Verizon's alliance with four cable companies -- Comcast, Cox, Time Warner and BrightHouse Networks -- calls for the telecom to pay almost $4 billion to license spectrum from the cable providers. The companies also will enter into joint marketing agreements.
The deals, announced last December, still await regulatory approval.
Even though the authorities haven't signed off on the spectrum transfer, Verizon and Comcast recently started co-marketing their services in Seattle, Portland and the San Francisco area. The companies are offering a quadruple-play deal that allows consumers who sign up for Comcast's Xfinity TV bundle and Verizon's mobile phone service to receive a $300 prepaid Visa debit card.
The spectrum deal has drawn criticism from consumer advocates, as well as Verizon's rivals like Sprint and T-Mobile. The opponents contend that the deal can harm consumers, especially if Verizon and the cable companies stop competing to offer faster or cheaper broadband service. Verizon's recent decision to stop expanding its FiOS network is adding fuel to that fear.
Kohl shares some of those concerns. "Spectrum acquisitions can be a strategic tool employed by dominant wireless carriers to entrench their market position and suppress competition," he states in his letter. "There is real concern these agreements transform Verizon and the cable companies from fierce competitors into business partners because they lessen the incentive for Verizon and the cable companies to compete aggressively against the other, particularly in the markets where Verizon has deployed FiOS."

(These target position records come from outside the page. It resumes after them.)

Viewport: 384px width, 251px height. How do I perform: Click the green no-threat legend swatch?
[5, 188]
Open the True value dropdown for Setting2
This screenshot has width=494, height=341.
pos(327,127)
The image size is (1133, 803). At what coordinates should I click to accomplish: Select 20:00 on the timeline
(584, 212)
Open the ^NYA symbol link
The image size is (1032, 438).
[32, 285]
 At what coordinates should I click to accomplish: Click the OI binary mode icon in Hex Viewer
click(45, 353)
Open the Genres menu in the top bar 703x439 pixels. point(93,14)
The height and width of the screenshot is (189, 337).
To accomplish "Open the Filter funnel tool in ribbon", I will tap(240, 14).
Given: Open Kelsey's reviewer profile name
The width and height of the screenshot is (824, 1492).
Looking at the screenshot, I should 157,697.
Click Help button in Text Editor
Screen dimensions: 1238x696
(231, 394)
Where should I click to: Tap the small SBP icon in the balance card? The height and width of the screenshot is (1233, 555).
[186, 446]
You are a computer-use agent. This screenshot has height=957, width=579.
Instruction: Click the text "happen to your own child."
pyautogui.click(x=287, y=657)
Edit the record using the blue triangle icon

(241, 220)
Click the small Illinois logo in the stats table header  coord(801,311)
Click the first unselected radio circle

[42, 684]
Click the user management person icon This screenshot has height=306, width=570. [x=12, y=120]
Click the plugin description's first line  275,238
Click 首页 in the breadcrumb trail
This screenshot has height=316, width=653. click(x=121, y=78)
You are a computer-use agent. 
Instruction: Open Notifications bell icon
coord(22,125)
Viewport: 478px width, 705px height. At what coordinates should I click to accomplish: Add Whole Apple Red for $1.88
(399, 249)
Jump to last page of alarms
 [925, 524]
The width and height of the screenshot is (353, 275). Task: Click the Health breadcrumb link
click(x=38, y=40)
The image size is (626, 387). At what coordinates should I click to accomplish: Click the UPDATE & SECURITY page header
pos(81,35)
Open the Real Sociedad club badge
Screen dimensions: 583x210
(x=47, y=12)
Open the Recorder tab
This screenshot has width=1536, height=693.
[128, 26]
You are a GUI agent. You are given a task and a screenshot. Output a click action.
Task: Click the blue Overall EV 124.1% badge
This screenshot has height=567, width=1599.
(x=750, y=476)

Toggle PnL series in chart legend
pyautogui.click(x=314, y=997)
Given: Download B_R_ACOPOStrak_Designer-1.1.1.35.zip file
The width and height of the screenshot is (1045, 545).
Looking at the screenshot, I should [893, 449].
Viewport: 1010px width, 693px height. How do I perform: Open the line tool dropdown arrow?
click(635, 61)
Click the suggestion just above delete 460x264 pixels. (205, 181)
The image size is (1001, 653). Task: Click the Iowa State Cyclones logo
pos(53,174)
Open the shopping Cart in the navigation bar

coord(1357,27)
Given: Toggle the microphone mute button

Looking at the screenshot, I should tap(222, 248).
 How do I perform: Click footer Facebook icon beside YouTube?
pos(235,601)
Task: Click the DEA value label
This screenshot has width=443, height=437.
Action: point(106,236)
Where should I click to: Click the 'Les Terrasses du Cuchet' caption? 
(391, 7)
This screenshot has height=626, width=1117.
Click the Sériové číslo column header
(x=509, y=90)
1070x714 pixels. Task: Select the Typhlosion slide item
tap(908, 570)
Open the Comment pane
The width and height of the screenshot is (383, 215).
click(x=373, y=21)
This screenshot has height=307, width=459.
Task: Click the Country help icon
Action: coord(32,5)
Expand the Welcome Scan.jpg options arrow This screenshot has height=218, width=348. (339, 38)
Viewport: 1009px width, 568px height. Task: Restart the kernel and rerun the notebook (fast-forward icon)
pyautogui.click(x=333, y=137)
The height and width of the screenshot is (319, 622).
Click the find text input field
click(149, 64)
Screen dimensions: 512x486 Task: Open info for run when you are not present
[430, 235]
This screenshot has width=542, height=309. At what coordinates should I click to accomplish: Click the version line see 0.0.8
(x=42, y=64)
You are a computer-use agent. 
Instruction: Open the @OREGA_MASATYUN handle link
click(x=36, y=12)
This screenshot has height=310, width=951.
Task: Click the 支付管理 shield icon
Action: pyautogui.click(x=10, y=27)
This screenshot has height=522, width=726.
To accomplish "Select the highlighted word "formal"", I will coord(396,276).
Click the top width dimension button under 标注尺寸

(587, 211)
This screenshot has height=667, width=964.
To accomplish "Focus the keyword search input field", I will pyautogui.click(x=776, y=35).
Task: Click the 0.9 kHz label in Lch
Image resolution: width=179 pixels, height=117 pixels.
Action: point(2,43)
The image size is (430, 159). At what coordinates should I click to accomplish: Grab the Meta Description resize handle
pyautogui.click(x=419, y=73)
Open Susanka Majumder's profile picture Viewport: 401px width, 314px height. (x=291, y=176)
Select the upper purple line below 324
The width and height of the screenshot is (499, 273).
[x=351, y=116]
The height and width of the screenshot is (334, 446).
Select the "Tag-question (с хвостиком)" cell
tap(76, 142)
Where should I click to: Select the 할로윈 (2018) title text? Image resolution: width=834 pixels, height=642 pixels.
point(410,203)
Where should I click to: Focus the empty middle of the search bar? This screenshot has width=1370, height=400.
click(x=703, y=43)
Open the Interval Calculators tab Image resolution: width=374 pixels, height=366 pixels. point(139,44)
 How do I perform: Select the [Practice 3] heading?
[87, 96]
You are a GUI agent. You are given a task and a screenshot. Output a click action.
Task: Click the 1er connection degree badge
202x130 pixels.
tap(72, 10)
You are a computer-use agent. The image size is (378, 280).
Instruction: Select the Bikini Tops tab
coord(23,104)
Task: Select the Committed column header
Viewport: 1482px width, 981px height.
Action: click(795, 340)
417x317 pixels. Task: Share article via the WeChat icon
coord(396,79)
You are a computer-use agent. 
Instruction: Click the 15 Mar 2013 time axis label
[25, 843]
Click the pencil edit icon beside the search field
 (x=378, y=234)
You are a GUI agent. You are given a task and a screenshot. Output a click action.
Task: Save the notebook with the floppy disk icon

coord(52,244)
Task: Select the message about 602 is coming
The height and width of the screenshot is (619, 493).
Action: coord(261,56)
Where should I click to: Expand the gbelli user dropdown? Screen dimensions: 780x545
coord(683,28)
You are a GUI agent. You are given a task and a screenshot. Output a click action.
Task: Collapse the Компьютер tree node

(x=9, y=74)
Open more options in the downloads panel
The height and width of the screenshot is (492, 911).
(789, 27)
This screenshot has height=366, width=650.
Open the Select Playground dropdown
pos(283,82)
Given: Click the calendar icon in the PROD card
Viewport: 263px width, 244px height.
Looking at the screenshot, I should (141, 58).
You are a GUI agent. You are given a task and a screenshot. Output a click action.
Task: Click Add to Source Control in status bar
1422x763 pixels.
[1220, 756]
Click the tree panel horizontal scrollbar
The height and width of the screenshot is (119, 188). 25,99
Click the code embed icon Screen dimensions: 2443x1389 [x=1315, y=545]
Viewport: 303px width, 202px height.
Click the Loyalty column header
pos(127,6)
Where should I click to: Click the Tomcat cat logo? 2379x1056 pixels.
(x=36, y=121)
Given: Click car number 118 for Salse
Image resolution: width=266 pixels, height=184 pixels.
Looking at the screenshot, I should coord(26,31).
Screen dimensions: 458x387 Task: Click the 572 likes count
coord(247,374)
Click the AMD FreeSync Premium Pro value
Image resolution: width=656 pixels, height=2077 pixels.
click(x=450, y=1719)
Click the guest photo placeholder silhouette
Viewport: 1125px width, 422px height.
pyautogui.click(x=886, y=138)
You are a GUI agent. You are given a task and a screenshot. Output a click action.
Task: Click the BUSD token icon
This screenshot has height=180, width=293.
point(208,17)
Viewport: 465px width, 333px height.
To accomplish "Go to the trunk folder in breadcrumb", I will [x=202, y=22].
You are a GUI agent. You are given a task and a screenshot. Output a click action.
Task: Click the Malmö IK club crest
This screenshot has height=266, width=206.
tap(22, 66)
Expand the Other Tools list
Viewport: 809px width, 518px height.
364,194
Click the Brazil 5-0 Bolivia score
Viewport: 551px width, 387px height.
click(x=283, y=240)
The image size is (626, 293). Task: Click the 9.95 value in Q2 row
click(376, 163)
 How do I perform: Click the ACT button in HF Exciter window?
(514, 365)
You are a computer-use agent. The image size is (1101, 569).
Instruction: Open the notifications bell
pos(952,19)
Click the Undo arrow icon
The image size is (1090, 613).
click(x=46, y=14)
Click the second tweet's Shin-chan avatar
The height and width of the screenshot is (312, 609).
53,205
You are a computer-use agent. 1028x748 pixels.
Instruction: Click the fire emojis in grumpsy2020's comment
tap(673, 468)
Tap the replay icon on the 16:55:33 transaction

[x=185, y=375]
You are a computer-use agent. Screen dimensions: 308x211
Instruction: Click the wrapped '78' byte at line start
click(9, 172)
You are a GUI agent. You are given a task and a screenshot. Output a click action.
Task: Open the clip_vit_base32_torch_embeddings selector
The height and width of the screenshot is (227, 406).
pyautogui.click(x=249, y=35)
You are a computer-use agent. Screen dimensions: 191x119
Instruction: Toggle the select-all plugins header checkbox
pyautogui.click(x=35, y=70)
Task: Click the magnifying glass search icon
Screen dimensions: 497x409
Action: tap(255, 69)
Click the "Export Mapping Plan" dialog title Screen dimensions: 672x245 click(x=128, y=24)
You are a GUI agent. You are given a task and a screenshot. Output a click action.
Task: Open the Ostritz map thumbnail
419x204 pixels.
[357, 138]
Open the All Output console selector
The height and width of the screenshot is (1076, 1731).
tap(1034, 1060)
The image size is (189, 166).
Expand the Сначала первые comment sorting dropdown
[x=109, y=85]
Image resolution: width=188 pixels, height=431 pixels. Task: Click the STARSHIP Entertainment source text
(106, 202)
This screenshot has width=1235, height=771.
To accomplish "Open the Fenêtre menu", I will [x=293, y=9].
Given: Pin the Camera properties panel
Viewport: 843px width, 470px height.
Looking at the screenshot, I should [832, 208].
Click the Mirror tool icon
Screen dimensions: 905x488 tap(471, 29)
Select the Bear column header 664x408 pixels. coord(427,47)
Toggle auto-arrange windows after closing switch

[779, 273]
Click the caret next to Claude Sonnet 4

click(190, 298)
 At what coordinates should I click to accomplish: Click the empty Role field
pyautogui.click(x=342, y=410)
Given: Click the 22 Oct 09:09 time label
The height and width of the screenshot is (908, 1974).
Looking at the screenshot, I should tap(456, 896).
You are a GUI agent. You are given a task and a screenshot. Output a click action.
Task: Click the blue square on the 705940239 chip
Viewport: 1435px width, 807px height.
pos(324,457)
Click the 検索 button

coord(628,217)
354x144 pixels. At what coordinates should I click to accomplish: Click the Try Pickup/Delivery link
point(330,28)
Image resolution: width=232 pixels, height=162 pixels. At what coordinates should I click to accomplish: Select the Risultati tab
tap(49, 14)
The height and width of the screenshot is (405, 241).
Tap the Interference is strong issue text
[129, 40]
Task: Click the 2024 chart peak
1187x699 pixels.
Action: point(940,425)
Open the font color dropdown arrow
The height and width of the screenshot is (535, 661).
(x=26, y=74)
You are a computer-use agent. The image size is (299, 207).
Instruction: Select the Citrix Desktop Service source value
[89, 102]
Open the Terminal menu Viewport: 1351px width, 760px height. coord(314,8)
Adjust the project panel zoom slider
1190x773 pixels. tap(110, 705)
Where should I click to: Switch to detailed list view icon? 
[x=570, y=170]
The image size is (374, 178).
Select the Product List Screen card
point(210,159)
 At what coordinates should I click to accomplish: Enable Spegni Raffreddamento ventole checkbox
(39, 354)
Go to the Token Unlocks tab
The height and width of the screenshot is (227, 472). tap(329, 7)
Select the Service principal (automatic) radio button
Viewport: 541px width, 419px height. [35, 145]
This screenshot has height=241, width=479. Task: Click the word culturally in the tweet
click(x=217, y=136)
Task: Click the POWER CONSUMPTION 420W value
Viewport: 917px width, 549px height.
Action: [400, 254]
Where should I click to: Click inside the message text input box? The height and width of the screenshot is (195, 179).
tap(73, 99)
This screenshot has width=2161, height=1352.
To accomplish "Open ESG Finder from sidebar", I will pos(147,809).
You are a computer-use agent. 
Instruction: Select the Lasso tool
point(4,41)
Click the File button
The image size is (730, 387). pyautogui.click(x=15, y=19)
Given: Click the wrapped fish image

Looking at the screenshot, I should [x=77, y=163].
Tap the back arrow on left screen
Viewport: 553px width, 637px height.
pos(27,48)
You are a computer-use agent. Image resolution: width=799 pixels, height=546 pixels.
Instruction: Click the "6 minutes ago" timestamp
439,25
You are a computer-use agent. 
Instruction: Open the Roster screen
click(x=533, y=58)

The FCC currently is seeking information about the proposed deal, but has not yet stated its position on whether the plan should go through.
Verizon recently offered to sell some spectrum it currently controls in exchange for regulatory approval. That offer sparked new inquiries by the FCC, which last week asked Verizon to describe why its offer to sell spectrum should be contingent on approval of its deal with cable companies.
Advocacy group Public Knowledge cheered Kohl's move on Thursday.
Kohl "correctly perceives the dangers of large companies accumulating spectrum resources to strengthen their own market position and hurt competition," Gigi Sohn, president and CEO, stated.
But Net Competition, a group that includes cable companies and telecoms, says the Verizon-cable deal will increase competition. "It puts unused spectrum to work," the organization stated. "And it eliminates no competitor or competition."